THE VERTEX.
Retour à l'accueil
INTERNATIONAL26 juin 2026

Hommage aux victimes: Fleurs, fil de fer et les échos persistants des manifestations du Kenya 2024

Le deuxième anniversaire des manifestations de 2024 à Nairobi a vu des familles déposer des fleurs sur un fil de fer, rappelant la quête de justice pour les dizaines de morts et la tension persistante entre répression et appel à la transparence.

La
La Rédaction
The Vertex
Lecture 5 min
Hommage aux victimes: Fleurs, fil de fer et les échos persistants des manifestations du Kenya 2024
Source: www.bbc.co.uk
Le matin du 25 juin 2026, des familles se sont rassemblées autour du fil de fer qui avait jadis barré les rues de Nairobi, déposant des couronnes de lys blancs et des œillets orange.
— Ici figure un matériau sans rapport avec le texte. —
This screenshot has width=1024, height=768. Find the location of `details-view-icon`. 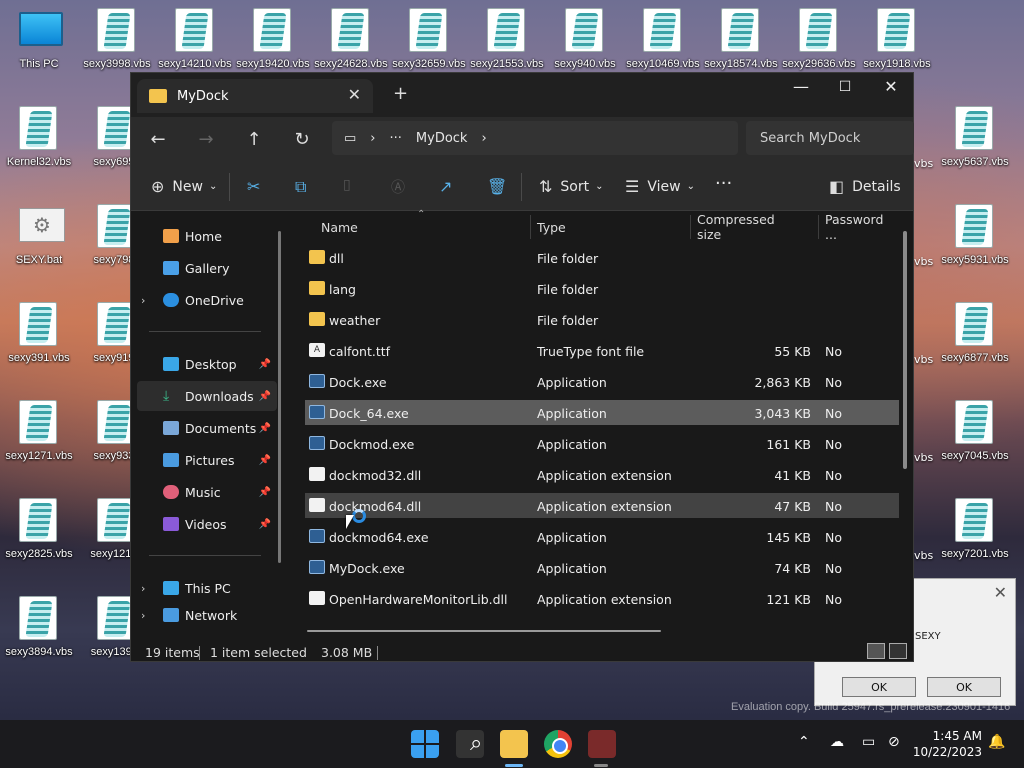

details-view-icon is located at coordinates (876, 651).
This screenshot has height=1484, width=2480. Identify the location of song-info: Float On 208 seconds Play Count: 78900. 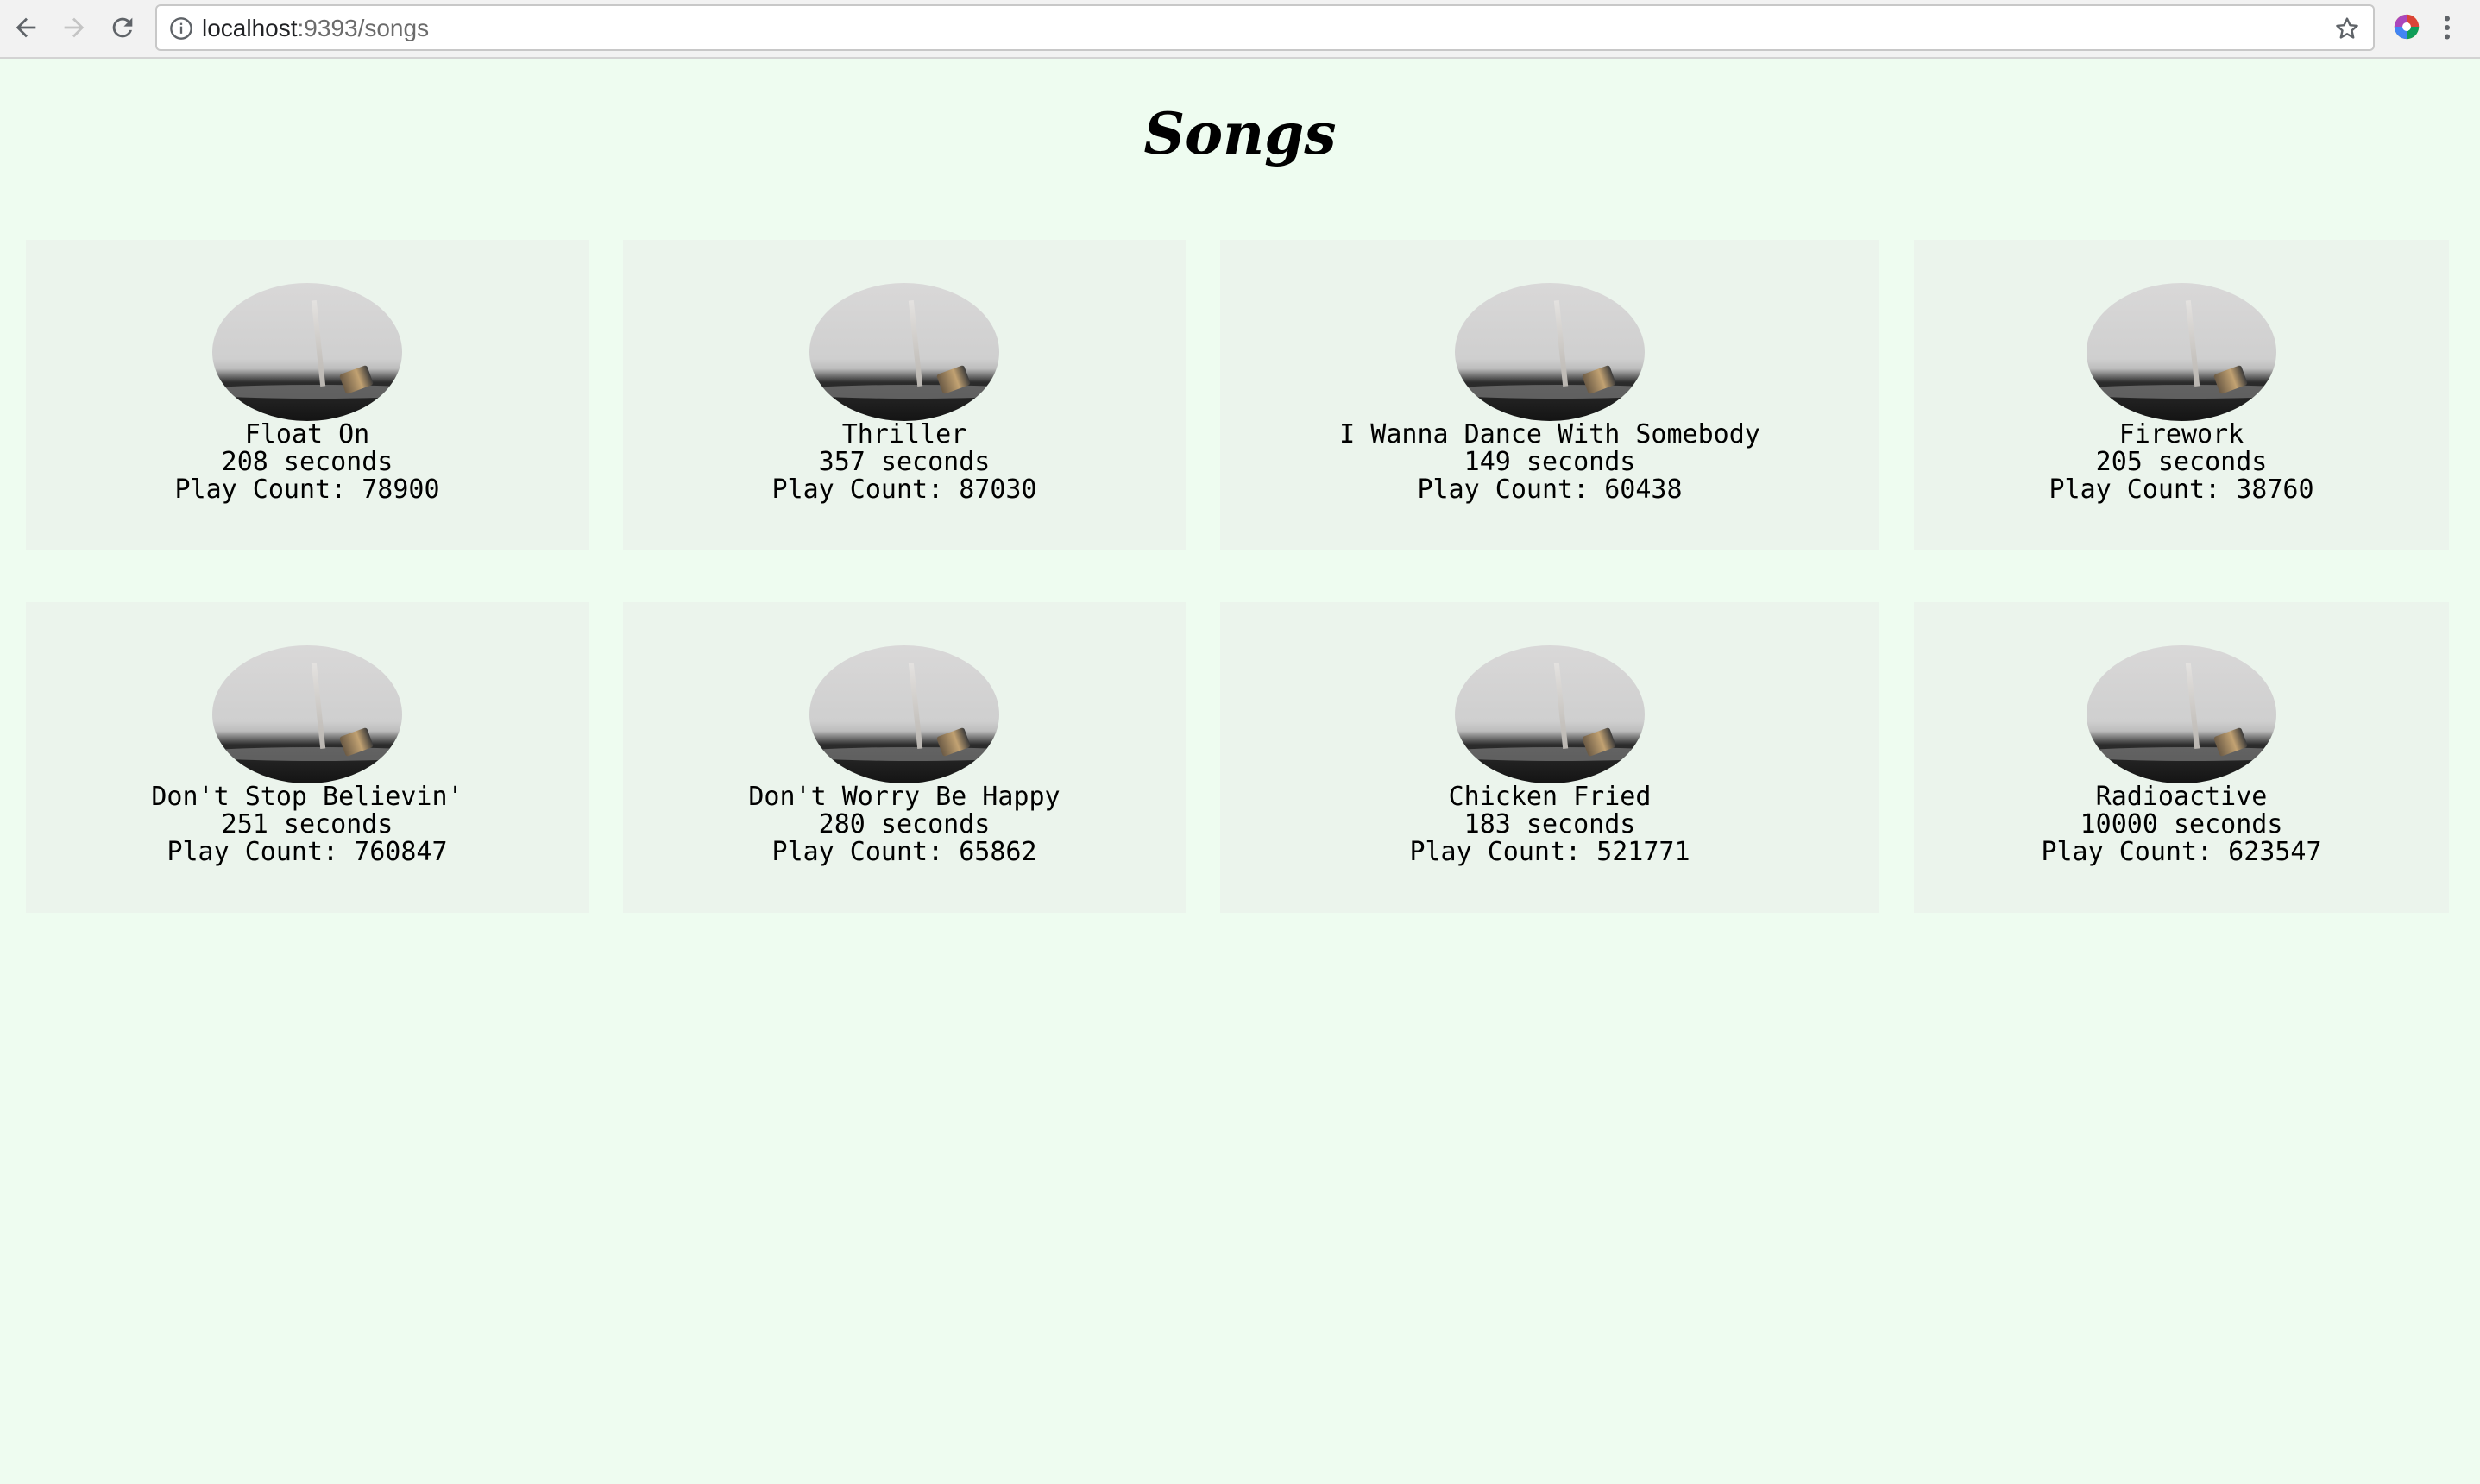
(308, 462).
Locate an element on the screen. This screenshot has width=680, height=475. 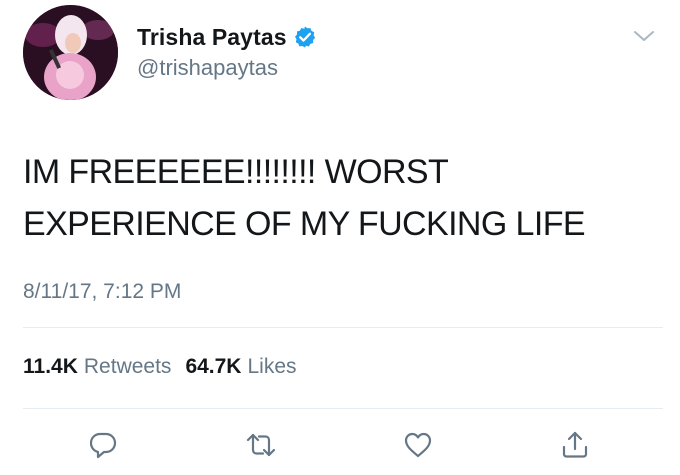
user-handle: @trishapaytas is located at coordinates (227, 68).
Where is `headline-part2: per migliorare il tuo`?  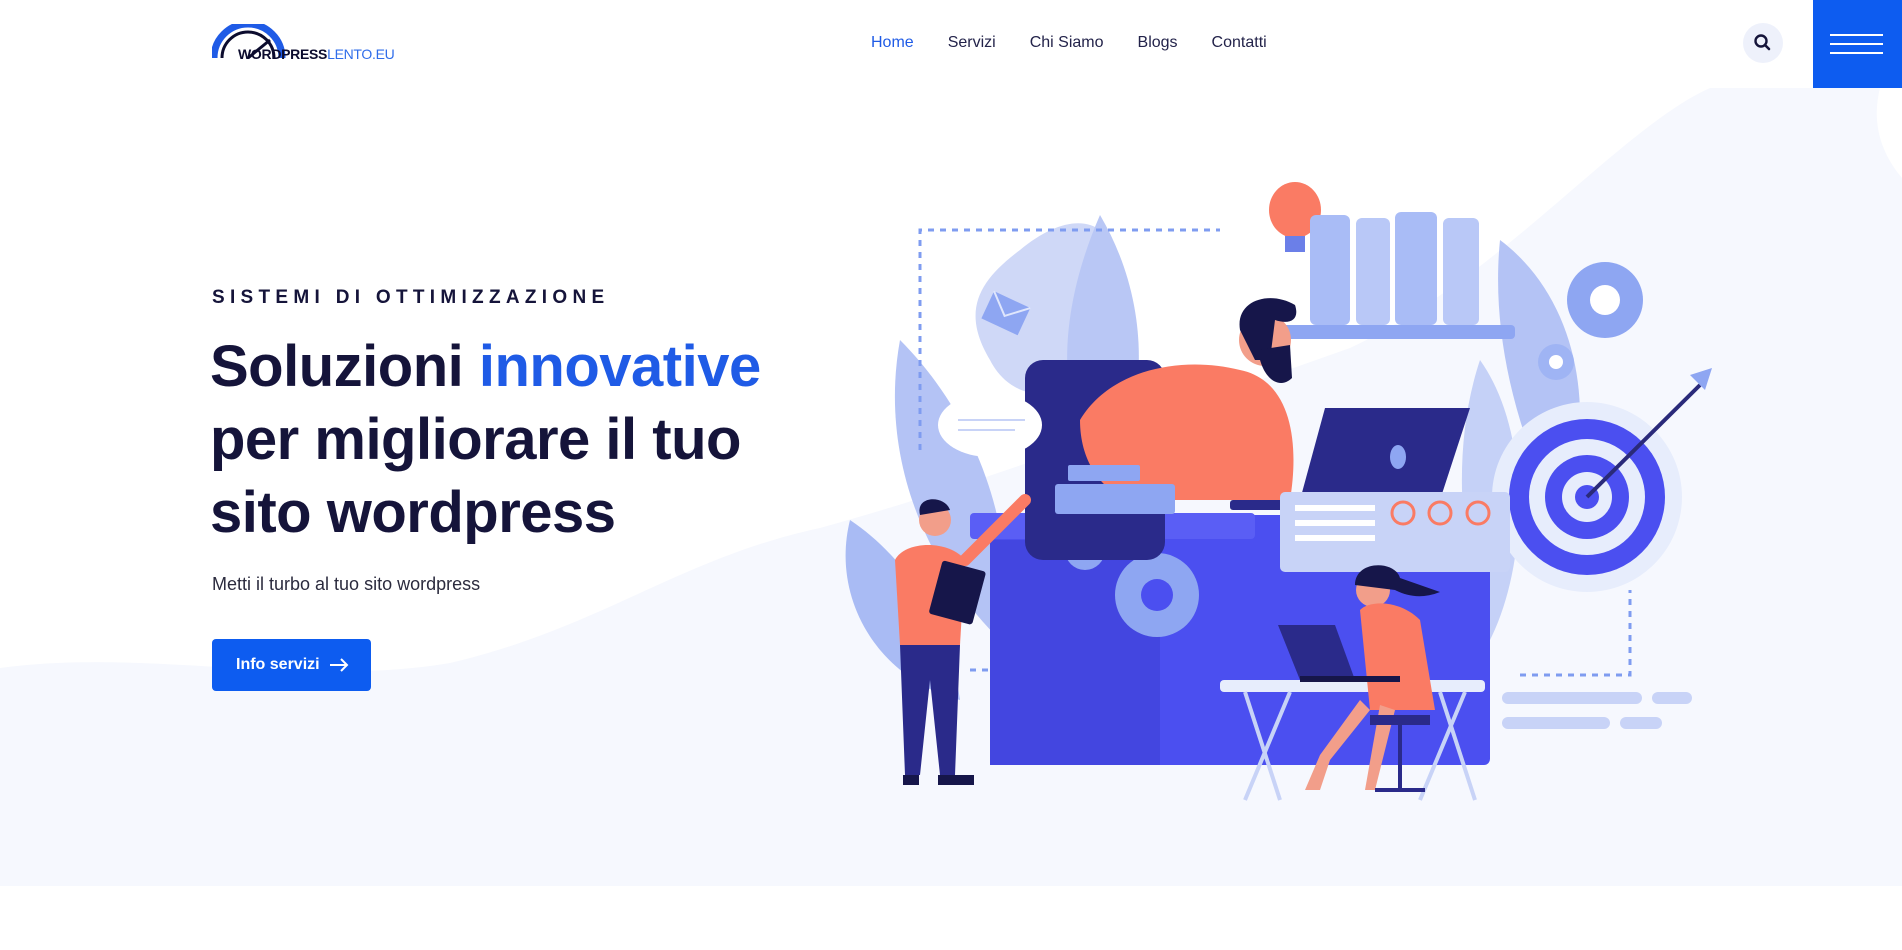 headline-part2: per migliorare il tuo is located at coordinates (476, 440).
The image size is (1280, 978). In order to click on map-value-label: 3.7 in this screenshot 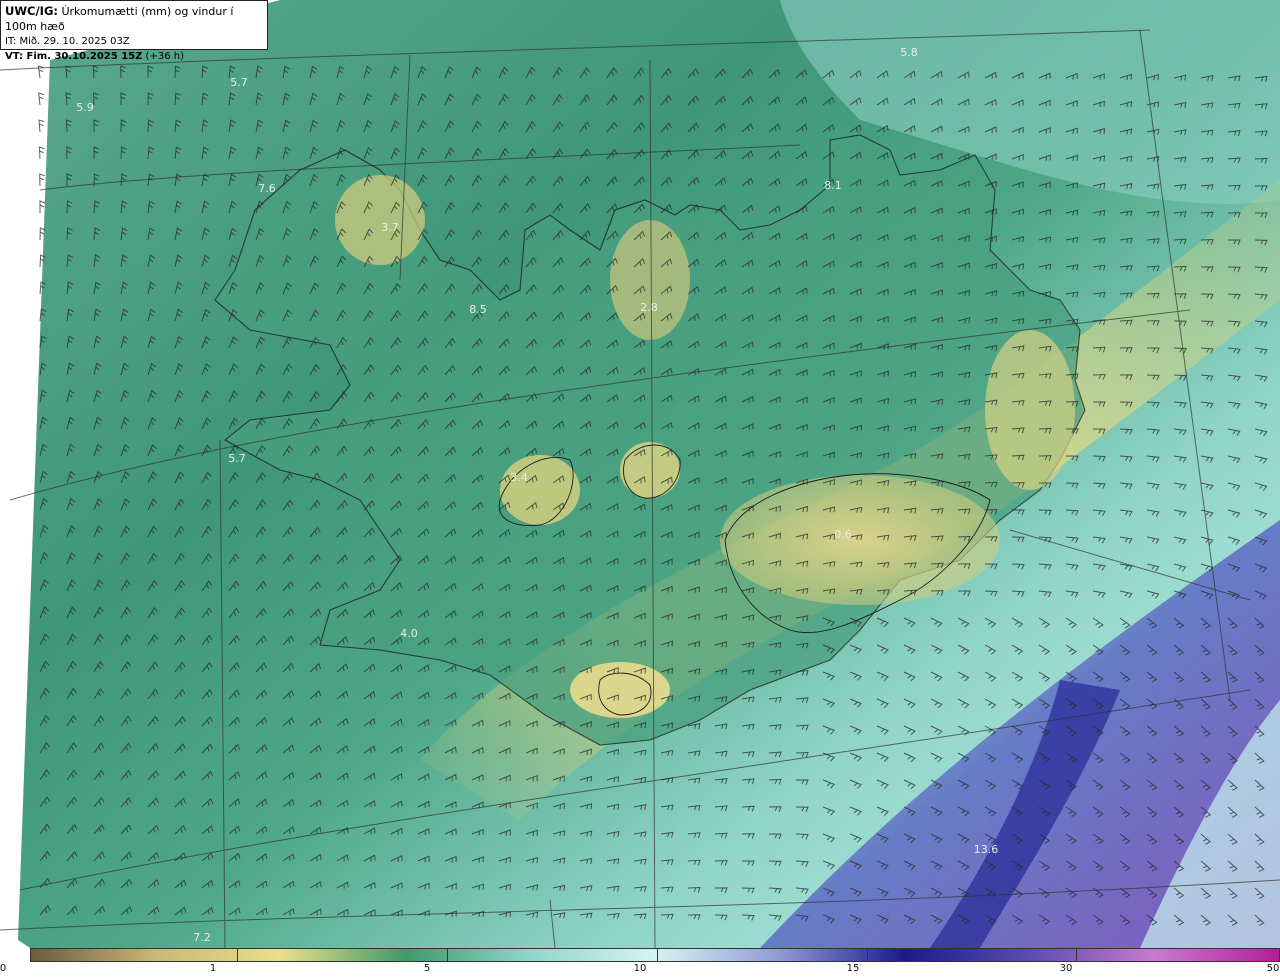, I will do `click(390, 228)`.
Ce mémorial éphémère commémore le deuxième anniversaire des manifestations meurtrières de 2024, lorsqu’une force de l’ordre a tiré sur des manifestants exigeant la responsabilité pour les dizaines de morts. Si le gouvernement a annoncé une commission d’enquête et des réparations, la persistance de la clôture en fil de fer – érigée pour empêcher toute nouvelle assemblée – révèle la contradiction d’un État cherchant la stabilité par la répression. Les proches des victimes insistent sur la nécessité d’une investigation transparente, rappelant que la justice ne se limite pas à des gestes symboliques. Cette exigence met en lumière la tension entre les ambitions démocratiques du Kenya et les structures de sécurité profondément ancrées. Les troubles de 2024 s’inscrivent dans une vague de soulèvements dirigés par la jeunesse en Afrique de l’Est, déclenchés par le chômage, la corruption et la perception d’une érosion des libertés civiles. Des mouvements similaires ont éclaté au Soudan, en Éthiopie et au Uganda, témoignant d’un malaise continental vis‑à‑vis des régimes autoritaires. L’expérience kényane est donc un exemple parmi d’autres d’un rejet croissant de l’autorité qui privilégie le contrôle politique au développement inclusif. À l’avenir, cet anniversaire pourrait pousser à des réformes législatives, comme un contrôle plus strict du comportement policier et le développement de modèles de police de proximité, mais les intérêts établis qui tirent profit du statu quo risquent de s’y opposer. La pérennité du mémorial montre que, tant que les plaies restent ouvertes, la réconciliation du Kenya dépendra moins des déclarations officielles que de la capacité de ses citoyens à affronter le passé sans crainte.